US 12,443,835 B2
Hardware architecture for processing data in sparse neural network
Kevin Lee Hunter, Sunnyvale, CA (US); and Subutai Ahmad, Palo Alto, CA (US)
Assigned to Numenta, Inc., Redwood City, CA (US)
Filed by Numenta, Inc., Redwood City, CA (US)
Filed on May 27, 2021, as Appl. No. 17/332,181.
Claims priority of provisional application 63/087,641, filed on Oct. 5, 2020.
Prior Publication US 2022/0108156 A1, Apr. 7, 2022
Int. Cl. G06N 3/08 (2023.01); G06N 3/048 (2023.01); G06N 3/063 (2023.01)

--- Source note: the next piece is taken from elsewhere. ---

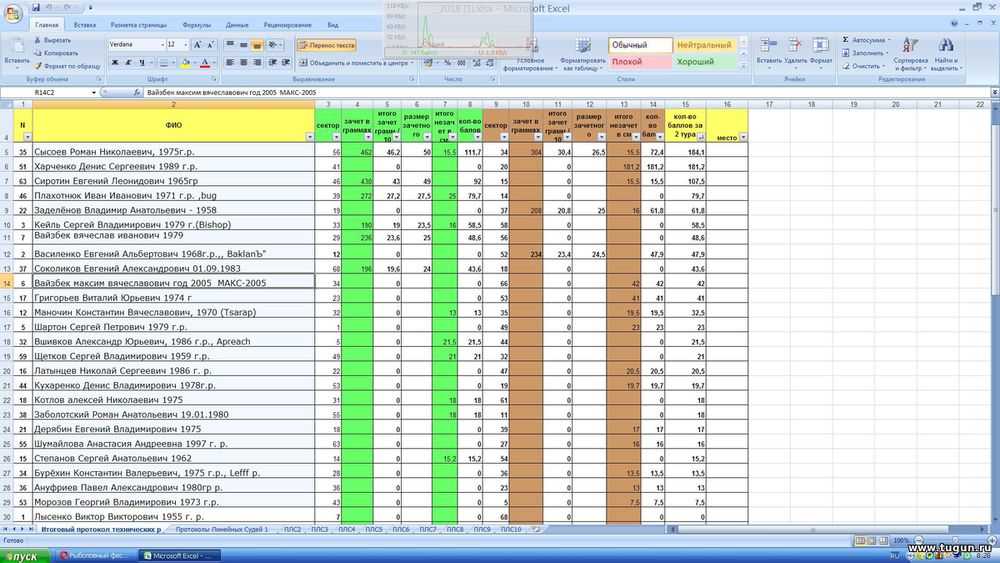Image resolution: width=1000 pixels, height=563 pixels.
Task: Click the fill color bucket swatch
Action: pyautogui.click(x=185, y=62)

CPC G06N 3/063 (2013.01) [G06N 3/048 (2023.01); G06N 3/08 (2013.01)] 16 Claims
OG exemplary drawing
 
1. An artificial intelligence accelerator for performing operations related to a sparse neural network, comprising:
a memory circuit configured to store a sparse weight tensor and an activation tensor corresponding to a node of the sparse neural network;
a sparsity processing circuit coupled to the memory circuit and comprising lanes, the sparsity processing circuit configured to:
divide the sparse weight tensor into a plurality of blocks or partitions, a total number of the plurality of blocks or partitions in the sparse weight tensor equal to a total number of the lanes, each of the lanes assigned to one of the plurality of blocks or partitions, and
each of the blocks or partitions comprising a same fixed number of active values,
determine one or more locations of one or more active values in the plurality of blocks or partitions, and
send the one or more active values in the plurality of blocks or partitions to the lanes without sending inactive values in the plurality of blocks or partitions to the lanes; and
a set of multiply circuits coupled to the lanes of the sparsity processing circuit,
each of the multiply circuits configured to receive, via the lanes, the one or more active values fetched based on the one or more locations of the one or more active values determined by the sparsity processing circuit and perform a mathematical operation between the one or more active values in the plurality of blocks or partitions and one or more values of the activation tensor.